◆ **Aim**
Can you repeat the material verbatim, from its very beginning through the line containing "[Play Sponsored Video] (176, 1909)", with that line included? Omit the pictures.

------------------------------------------------------------

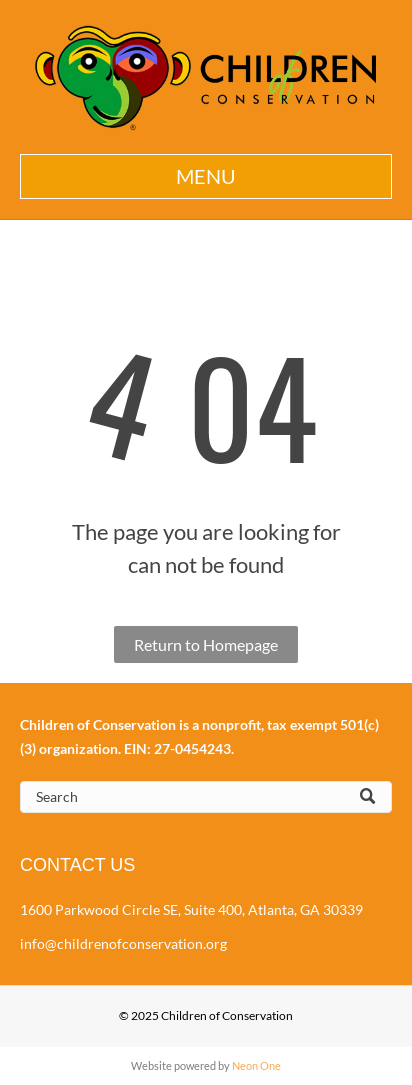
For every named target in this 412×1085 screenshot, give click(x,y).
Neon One (256, 1065)
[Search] (206, 797)
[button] (206, 176)
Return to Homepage (206, 644)
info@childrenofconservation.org (123, 943)
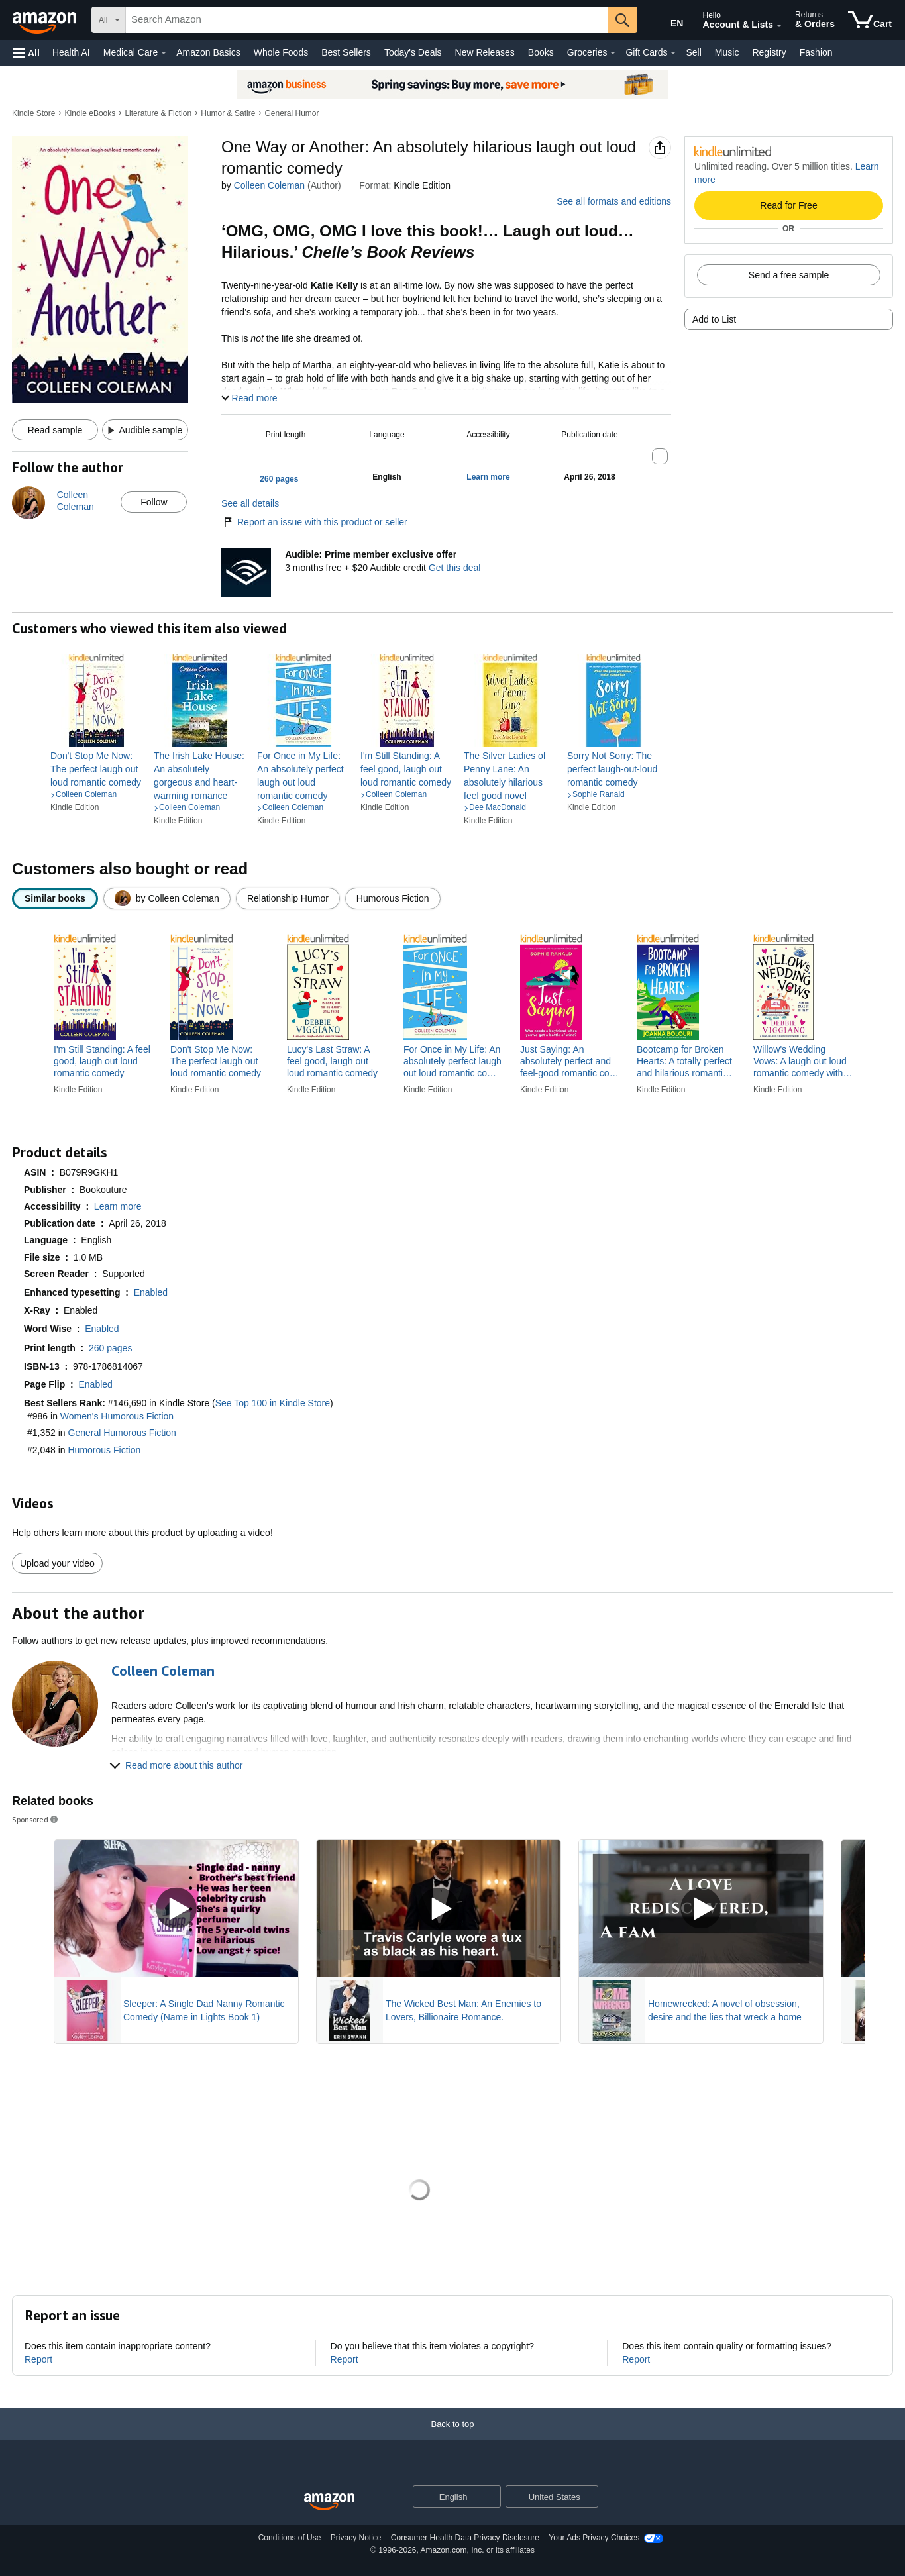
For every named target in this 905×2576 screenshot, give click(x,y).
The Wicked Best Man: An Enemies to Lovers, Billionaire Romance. (463, 2010)
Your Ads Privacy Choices (594, 2537)
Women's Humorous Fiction (117, 1416)
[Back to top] (452, 2437)
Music (727, 52)
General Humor (291, 113)
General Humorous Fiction (122, 1433)
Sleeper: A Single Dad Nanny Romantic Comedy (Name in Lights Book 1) (204, 2010)
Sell (693, 52)
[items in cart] (870, 19)
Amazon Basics (208, 52)
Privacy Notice (356, 2537)
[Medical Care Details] (163, 53)
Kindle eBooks (90, 113)
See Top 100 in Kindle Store (272, 1403)
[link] (96, 769)
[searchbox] (367, 19)
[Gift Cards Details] (673, 53)
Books (541, 52)
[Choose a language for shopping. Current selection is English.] (448, 2496)
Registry (769, 52)
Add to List (714, 319)
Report (38, 2359)
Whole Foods (281, 52)
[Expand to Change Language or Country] (490, 2498)
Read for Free (788, 205)
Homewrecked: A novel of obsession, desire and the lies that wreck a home (725, 2010)
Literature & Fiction (158, 113)
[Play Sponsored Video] (176, 1909)
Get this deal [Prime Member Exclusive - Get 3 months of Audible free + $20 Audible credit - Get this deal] (455, 567)
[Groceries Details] (612, 53)
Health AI (71, 52)
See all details (250, 503)
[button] (26, 53)
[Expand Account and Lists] (779, 26)
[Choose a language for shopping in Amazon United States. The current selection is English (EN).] (668, 20)
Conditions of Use (289, 2537)
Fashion (816, 52)
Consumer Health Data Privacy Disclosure (465, 2537)
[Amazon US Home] (329, 2502)
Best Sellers (346, 52)
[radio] (55, 898)
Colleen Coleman (269, 185)
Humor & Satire (228, 113)
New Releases (485, 52)
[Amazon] (45, 19)
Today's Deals (413, 52)
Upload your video (57, 1563)
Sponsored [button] (36, 1819)
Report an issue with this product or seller (314, 522)
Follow (153, 502)
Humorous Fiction (104, 1450)
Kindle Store (33, 113)
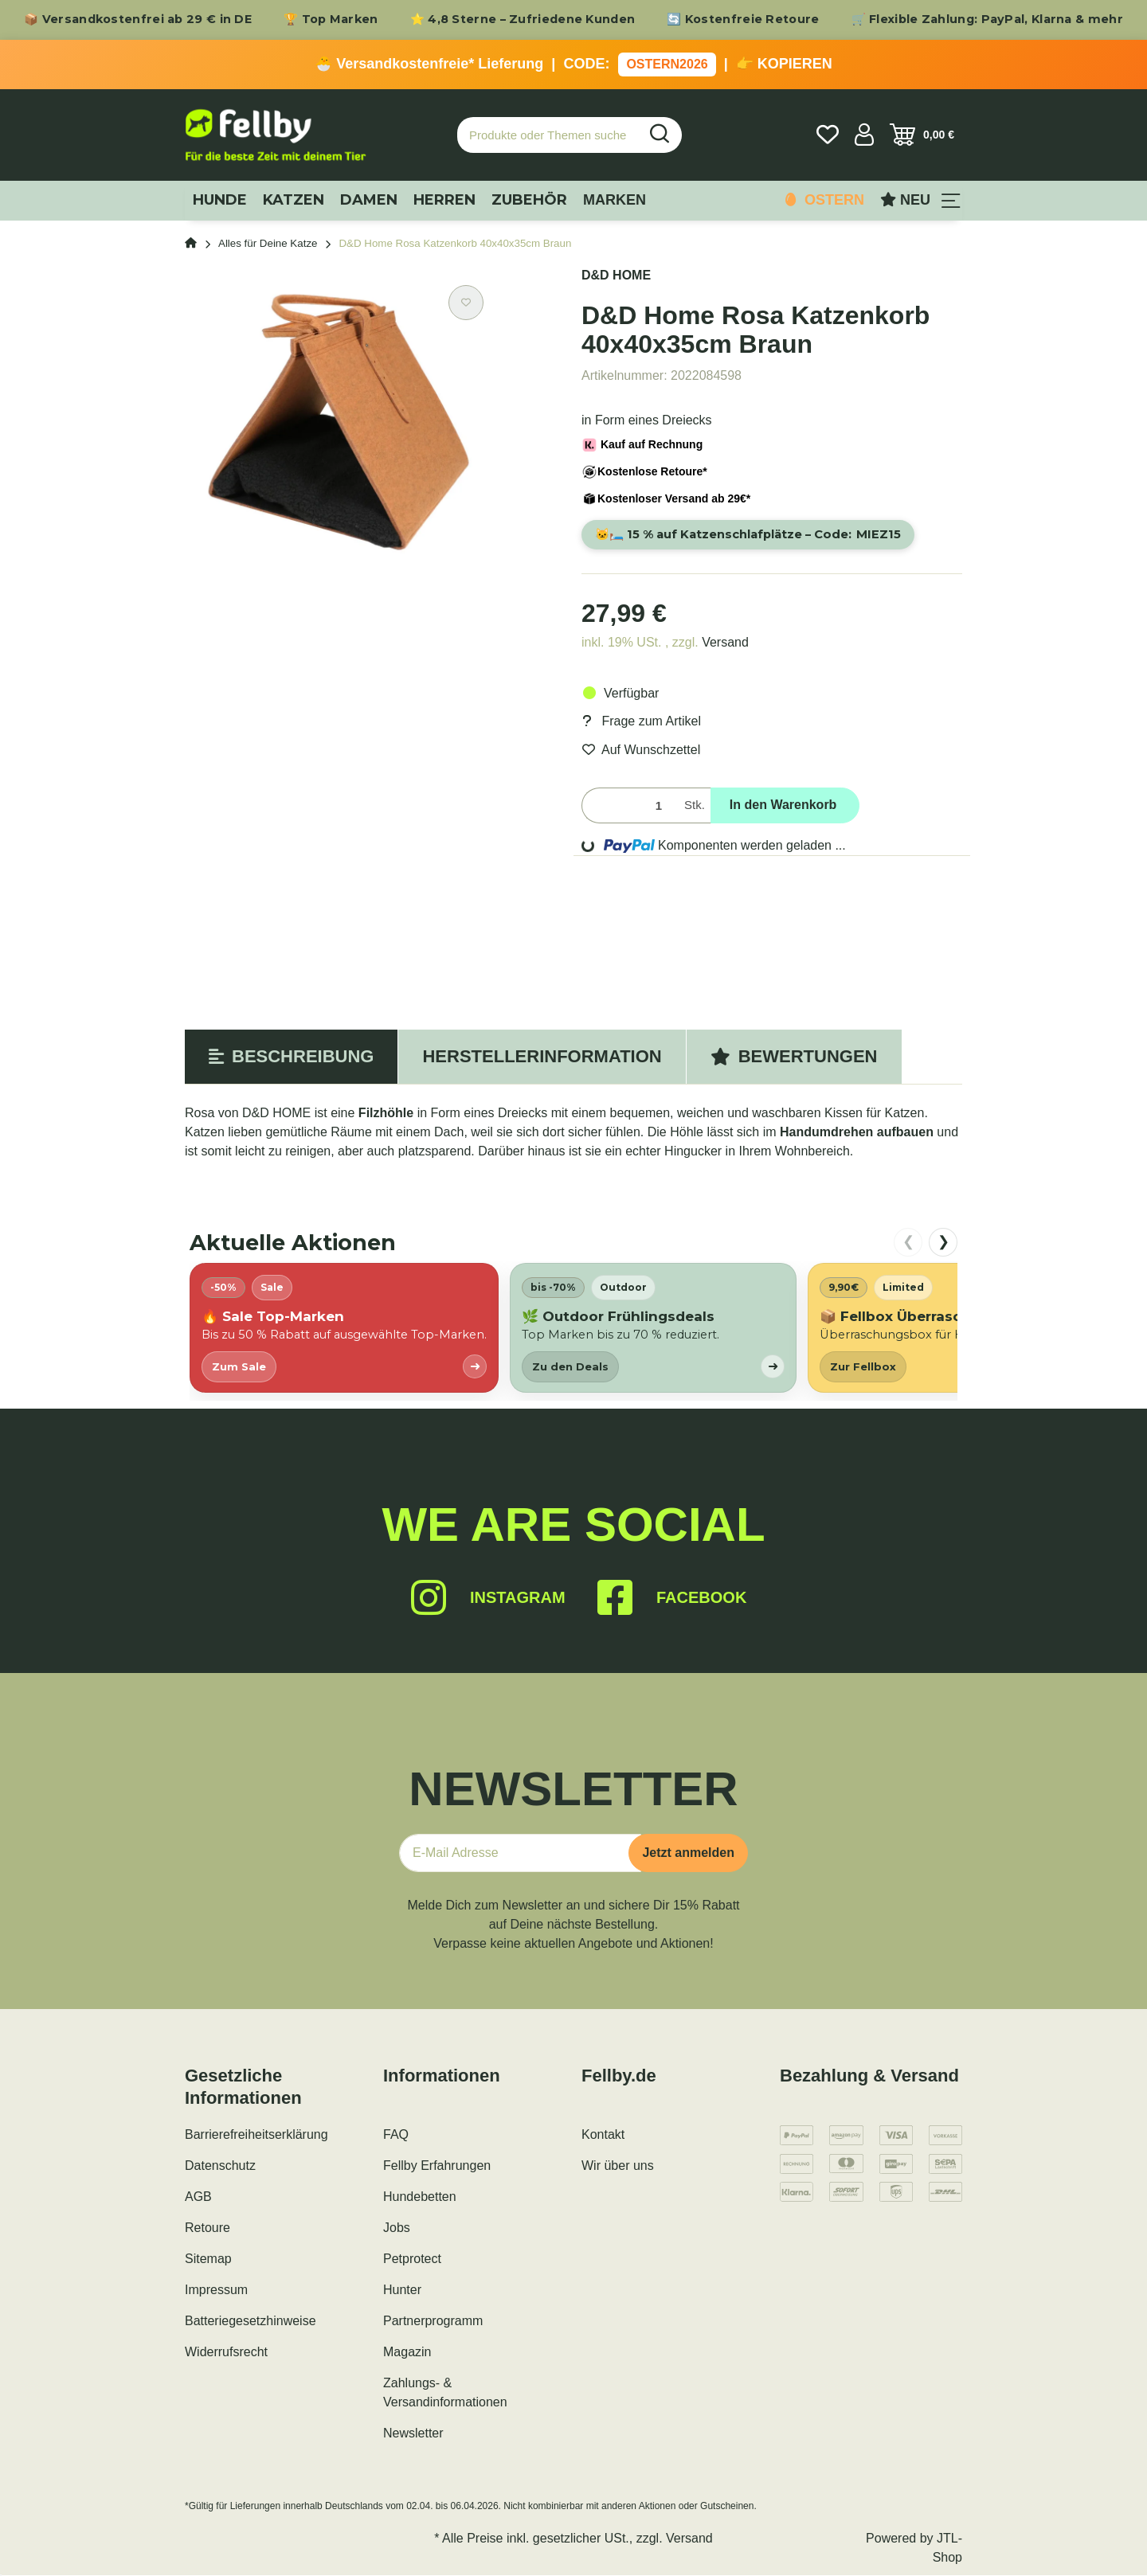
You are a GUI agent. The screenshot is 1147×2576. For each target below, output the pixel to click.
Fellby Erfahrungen (437, 2166)
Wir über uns (617, 2166)
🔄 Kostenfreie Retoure (743, 19)
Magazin (407, 2352)
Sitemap (208, 2259)
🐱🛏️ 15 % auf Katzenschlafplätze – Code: (752, 534)
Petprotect (412, 2259)
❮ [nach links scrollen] (908, 1242)
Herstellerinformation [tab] (541, 1057)
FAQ (396, 2135)
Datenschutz (220, 2166)
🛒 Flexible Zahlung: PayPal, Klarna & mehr (987, 19)
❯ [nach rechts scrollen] (943, 1242)
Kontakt (602, 2135)
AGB (198, 2197)
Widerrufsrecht (226, 2352)
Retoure (207, 2228)
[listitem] (344, 1329)
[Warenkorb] (922, 134)
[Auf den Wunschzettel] (465, 302)
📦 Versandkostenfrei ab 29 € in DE (138, 19)
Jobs (396, 2228)
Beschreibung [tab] (291, 1057)
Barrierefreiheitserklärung (256, 2135)
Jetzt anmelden (688, 1853)
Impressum (216, 2290)
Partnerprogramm (433, 2321)
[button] (864, 134)
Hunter (402, 2290)
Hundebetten (419, 2197)
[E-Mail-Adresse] (520, 1854)
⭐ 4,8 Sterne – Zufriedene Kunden (523, 19)
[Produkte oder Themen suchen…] (548, 135)
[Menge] (629, 806)
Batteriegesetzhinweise (250, 2321)
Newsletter (413, 2434)
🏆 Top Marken (331, 19)
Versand (725, 643)
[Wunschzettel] (827, 134)
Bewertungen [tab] (794, 1057)
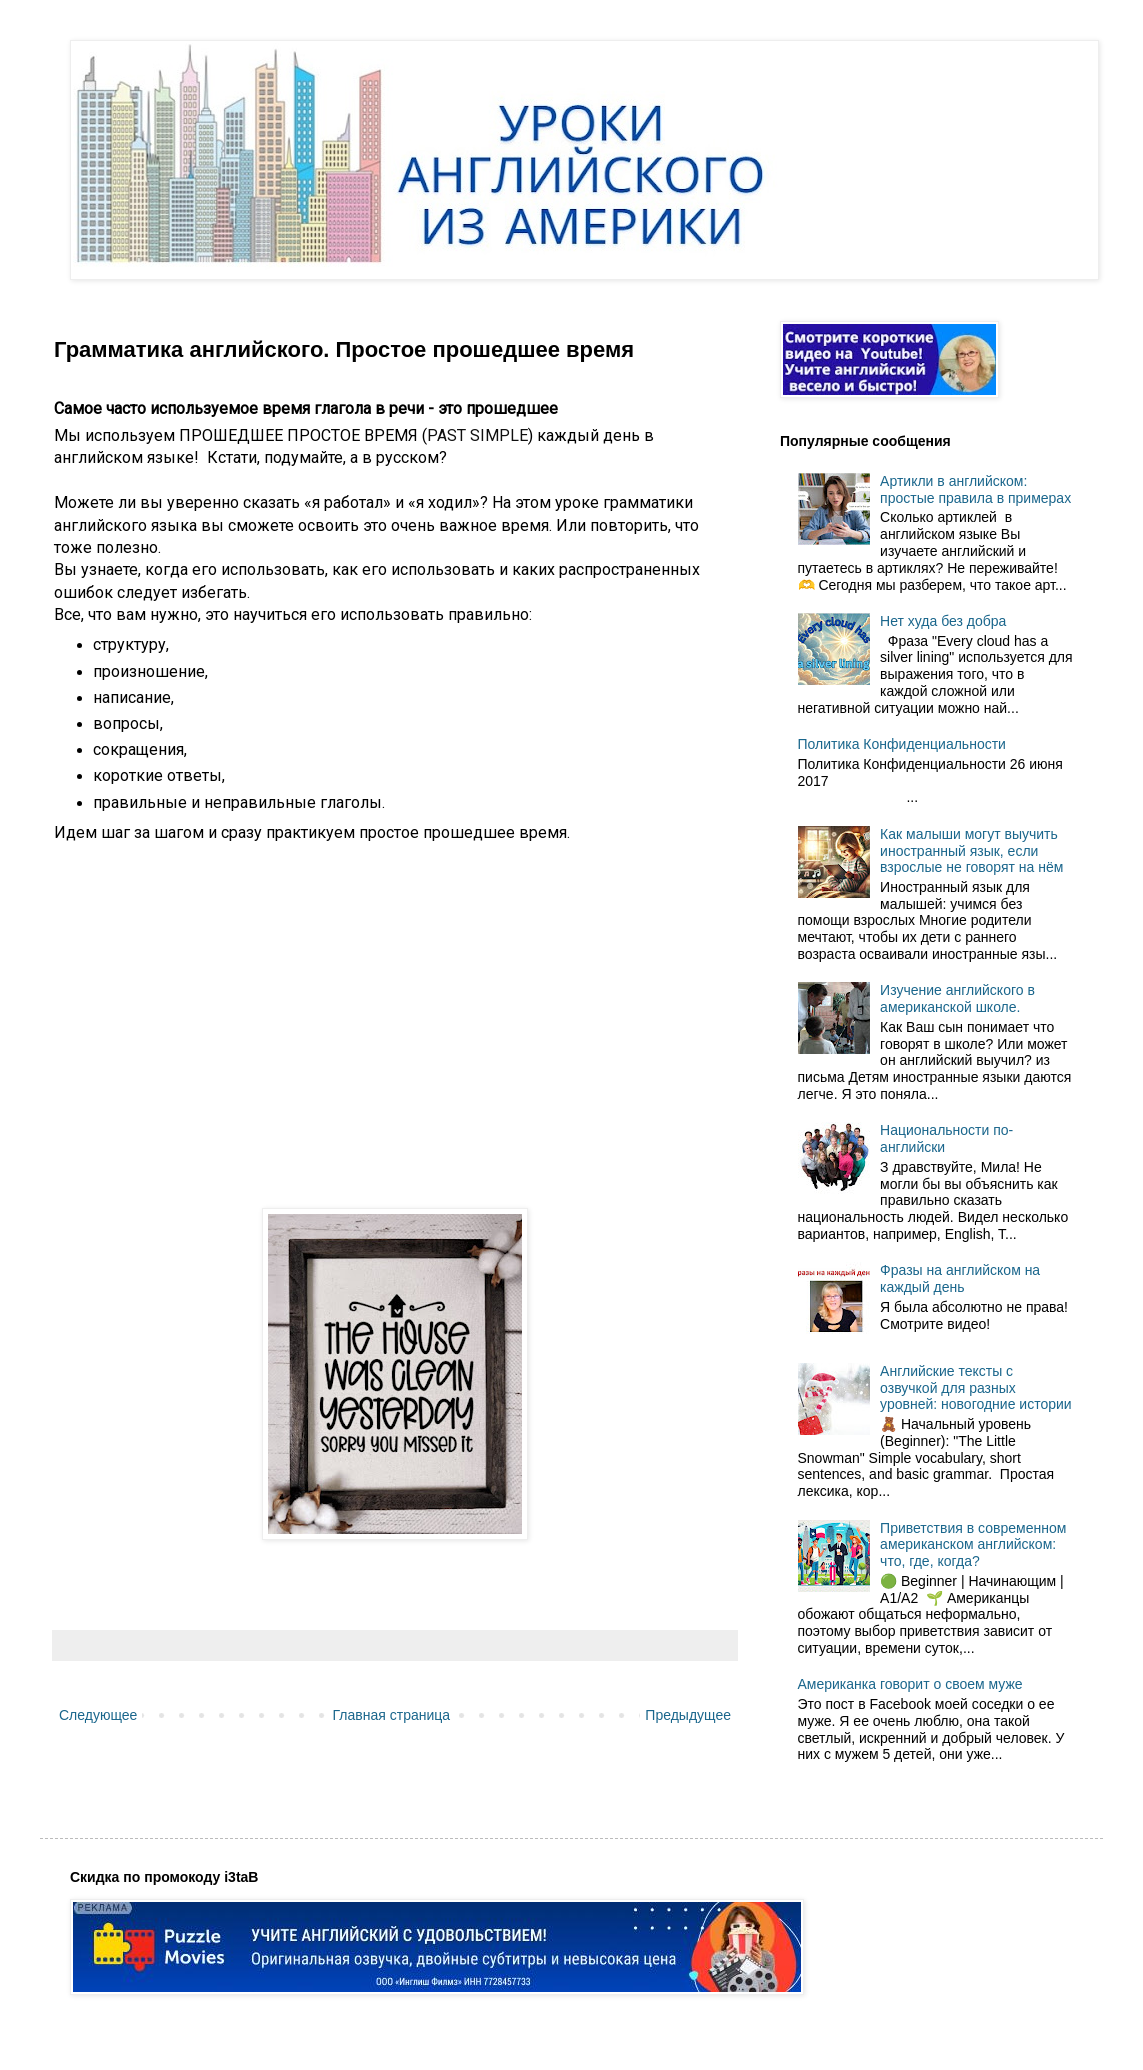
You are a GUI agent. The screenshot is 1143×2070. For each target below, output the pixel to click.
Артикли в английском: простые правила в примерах (975, 489)
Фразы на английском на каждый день (960, 1278)
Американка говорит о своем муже (910, 1684)
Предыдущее (688, 1715)
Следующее (98, 1715)
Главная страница (392, 1715)
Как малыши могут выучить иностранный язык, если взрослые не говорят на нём (971, 851)
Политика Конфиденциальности (902, 744)
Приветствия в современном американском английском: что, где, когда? (973, 1545)
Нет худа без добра (943, 621)
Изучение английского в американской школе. (957, 998)
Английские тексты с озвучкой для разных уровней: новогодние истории (976, 1388)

------------------------------------------------------------

◆ **Solution below**
For every named target in this 412×1085 screenshot, give click(x,y).
Neon One (256, 1065)
[Search] (206, 797)
[button] (206, 176)
Return to Homepage (206, 644)
info@childrenofconservation.org (123, 943)
For every named target in this 905×2576 screenshot, give click(x,y).
The Wicked Best Man: An Enemies to Lovers, Billionaire Romance. (463, 2010)
Your Ads Privacy Choices (594, 2537)
Women's Humorous Fiction (117, 1416)
[Back to top] (452, 2437)
Music (727, 52)
General Humor (291, 113)
General Humorous Fiction (122, 1433)
Sleeper: A Single Dad Nanny Romantic Comedy (Name in Lights Book 1) (204, 2010)
Sell (693, 52)
[items in cart] (870, 19)
Amazon Basics (208, 52)
Privacy Notice (356, 2537)
[Medical Care Details] (163, 53)
Kindle eBooks (90, 113)
See Top 100 in Kindle Store (272, 1403)
[link] (96, 769)
[searchbox] (367, 19)
[Gift Cards Details] (673, 53)
Books (541, 52)
[Choose a language for shopping. Current selection is English.] (448, 2496)
Registry (769, 52)
Add to List (714, 319)
Report (38, 2359)
Whole Foods (281, 52)
[Expand to Change Language or Country] (490, 2498)
Read for Free (788, 205)
Homewrecked: A novel of obsession, desire and the lies that wreck a home (725, 2010)
Literature & Fiction (158, 113)
[Play Sponsored Video] (176, 1909)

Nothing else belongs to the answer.